Heedless of his casual criticism, Vell and Harley sprinted on.

“Stop running so fast, you’re scaring it!”

“Dr. Bon wants these nets back, and I don’t want to have to borrow them again,” Vell said. He took a swing at the floating butterfly and missed. “I can’t handle more ‘browsing the net’ jokes!”

Vell had a low tolerance for bad jokes, and Dr. Boniventure’s were among the worst. He took another swing at the fleeing butterfly and only narrowly missed it.

“Almost got it,” Vell said. “Almost got it!”

Summoning his last reserves of stamina, Vell made a mad dash towards the butterfly and swung his net down hard. The net swung down over the butterfly and then hit the ground with a muted thump far too anticlimactic for the circumstances. Vell held the net in place and beamed in triumph.

“Got it!”

“Good going, bud!”

Vell shot a quick thumbs up back at Harley and then kept his eyes on the butterfly net.

“Uh. Now what?”

“Now we put in a jar, or something,” Harley said. “Maybe we should’ve thought of step two first.”

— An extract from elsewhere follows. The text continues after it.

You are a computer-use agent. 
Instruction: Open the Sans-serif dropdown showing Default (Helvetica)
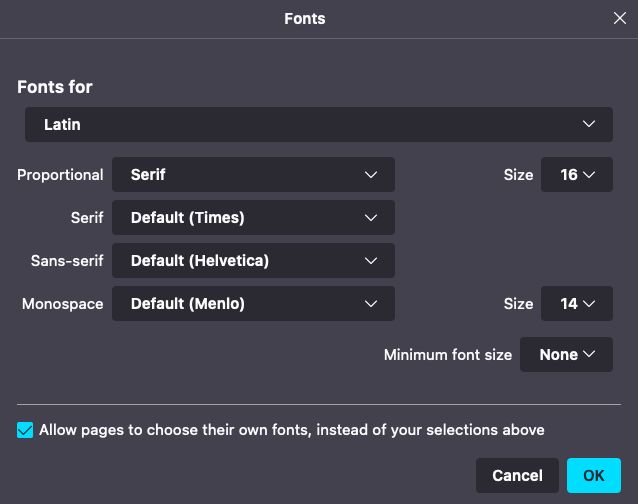(253, 261)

“I wasn’t even sure we’d get this far, frankly,” Vell said.

“Are you saying this was a bad idea?”

“No, obviously, I just, uh…”

While Vell struggled to explain himself. Luke took a quick look at the butterfly net. The thin structure of the netting had almost entirely collapsed in on itself—and the structure of the net’s handle was also starting to bend inward slightly.

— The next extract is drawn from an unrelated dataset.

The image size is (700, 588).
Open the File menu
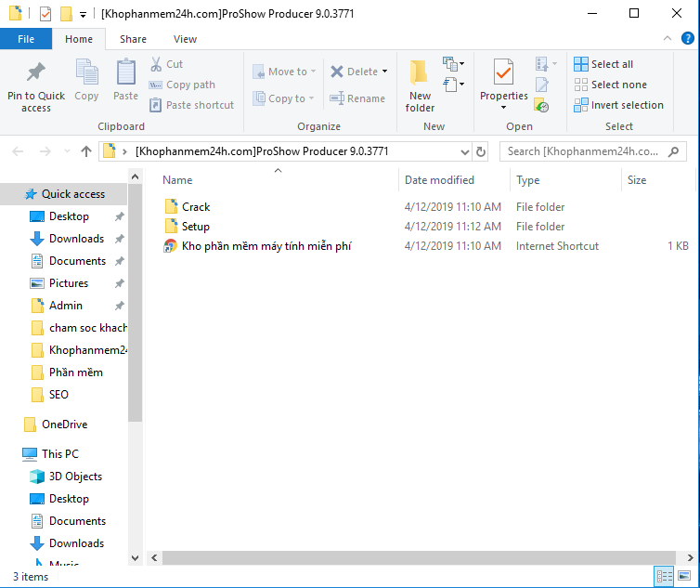[x=26, y=39]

“Uh, Vell,” Luke said. The net warped even more as Luke spoke. “Maybe take a step back.”

“Why, what’s up with the-”

Vell turned around and looked back at the net just in time to watch it explode., then implode, then explode again. For a moment, there was nothing but a small black orb, then the orb turned itself inside out and became a hole in reality, through which Vell caught the faintest glimpse of three shining blue lights. The image lasted only a moment before the orb collapsed in on itself again, and vanished entirely. Where there had once been a net, and a butterfly, there was now just a patch of brown dirt and a handle with nothing attached to it.

“Vell. Why did your butterfly net make a localized wormhole?”

“Is that what that was?”

Luke nodded. As the gang’s resident physicist, he knew a wormhole when he saw one. Even when he saw one that had apparently been created by a butterfly.

“Uh...I think our Butterfly Guy doesn’t like having his pets captured.”

“Butterfly Guy?”

“Long story, we’ll get you up to speed later if you want,” Lee said. “Luke, if we could recreate that wormhole phenomenon, could we hypothetically travel through it, to whatever’s on the other side?”

“At that size, for that long?” Luke said. “Not a chance in hell. We could maybe send some kind of signal probe, though, and then track that, find out where exactly the other end is.”

“Hah! Science,” Harley said. “Can we get started right away?”

“Well, we need to wait a little while,” Vell said.

“Why?”

Vell produced the stumpy handle of his former net.

“If we’re going to be destroying these things with wormholes, we’re buying our own nets,” Vell said. “These are school property.”

The march of science waited for no man, but it did wait for ethically acquired butterfly nets.